20.4.2.3 persEvent contains a description of a particular event of significance in the life of a person E5 Event
20.4.2.3 birth (Birth details) contains information about a person's birth, such as its date and place. E67 Birth
20.4.2.3 death contains information about a person's death, such as its date and place. E69 Death
20.5 / 6.5.4 Date contains a date in any format. E49 Time Appellation, E52 Time-span, E61 Time Primitive A date without values in the attributtes can be mapped to a E52 Time-span with a E49 Time Appellation. The use of attributes may invoke additional time span instanciations.
20.5 Occasion (under date) a temporal expression (either a date or a time) given in terms of a named occasion such as a holiday, a named time of day, or some notable event Time Appellation and/or Event I may be a reoccuring event?
20.4.2 Person provides information about an identifiable individual, for example a participant in a language interaction, or a person referred to in a historical source. E21 Person Also personGrp: May be modelled as E74 Group, if "a group of individuals treated as a single person for analytic purposes" is always enough to define a group in the CRM sense.
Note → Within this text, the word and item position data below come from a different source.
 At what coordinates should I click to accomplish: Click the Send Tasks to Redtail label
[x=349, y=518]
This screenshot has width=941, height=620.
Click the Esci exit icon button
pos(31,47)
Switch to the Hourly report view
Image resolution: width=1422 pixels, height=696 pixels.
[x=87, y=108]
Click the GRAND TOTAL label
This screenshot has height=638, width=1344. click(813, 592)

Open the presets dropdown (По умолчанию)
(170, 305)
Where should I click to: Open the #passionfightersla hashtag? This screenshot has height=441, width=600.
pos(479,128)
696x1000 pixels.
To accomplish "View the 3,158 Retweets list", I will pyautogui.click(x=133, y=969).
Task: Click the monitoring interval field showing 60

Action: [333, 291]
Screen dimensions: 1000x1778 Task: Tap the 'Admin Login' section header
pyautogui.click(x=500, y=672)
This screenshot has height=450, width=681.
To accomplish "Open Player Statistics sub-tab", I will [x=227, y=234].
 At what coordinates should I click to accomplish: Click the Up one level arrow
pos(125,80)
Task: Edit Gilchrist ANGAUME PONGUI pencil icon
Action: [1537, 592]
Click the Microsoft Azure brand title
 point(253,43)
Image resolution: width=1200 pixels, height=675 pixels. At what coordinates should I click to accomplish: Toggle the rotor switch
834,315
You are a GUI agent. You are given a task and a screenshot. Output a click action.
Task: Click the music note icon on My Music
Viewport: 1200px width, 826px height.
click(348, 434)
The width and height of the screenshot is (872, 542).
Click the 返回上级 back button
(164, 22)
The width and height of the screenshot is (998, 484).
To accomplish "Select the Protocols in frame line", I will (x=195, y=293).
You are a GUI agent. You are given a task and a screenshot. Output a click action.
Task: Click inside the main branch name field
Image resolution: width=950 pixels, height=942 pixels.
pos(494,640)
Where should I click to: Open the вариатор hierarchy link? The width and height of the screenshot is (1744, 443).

May also model sub-elements under person, and attributes.
18.2.1 Hand (used in the header to define each distinct scribe or handwriting style. E21 Person and/or E55 Type "to signal the person responsible ... for the writing..." E.g., this is a single real (but maybe unidentified) person (leaving "med påholden penn" aside). handShift may be modelled as an event involving two persons?
6.11.2.2 Author in a bibliographic reference, contains the name of the author(s), personal or corporate, of a work; the primary statement of responsibility for any bibliographic item E82 Actor Appellation --> P131 identifies --> E39 Actor --> P14 carried out (--> P14.1 in the role of --> E55 Type: author) --> E65 Creation Event This is an actor appelation. The rest of the model follows from the scope note.
6.5.1 Name (name, proper noun) contains a proper noun or noun phrase   E41 Appellation Also more detailled names in this chapter and 20 to be modelled similarly, with subclasses of appelation when applicable, also based on typing in attributes: "Specific subclasses of E41 Appellation should be used when instances of E41 Appellation of a characteristic form are used for particular objects."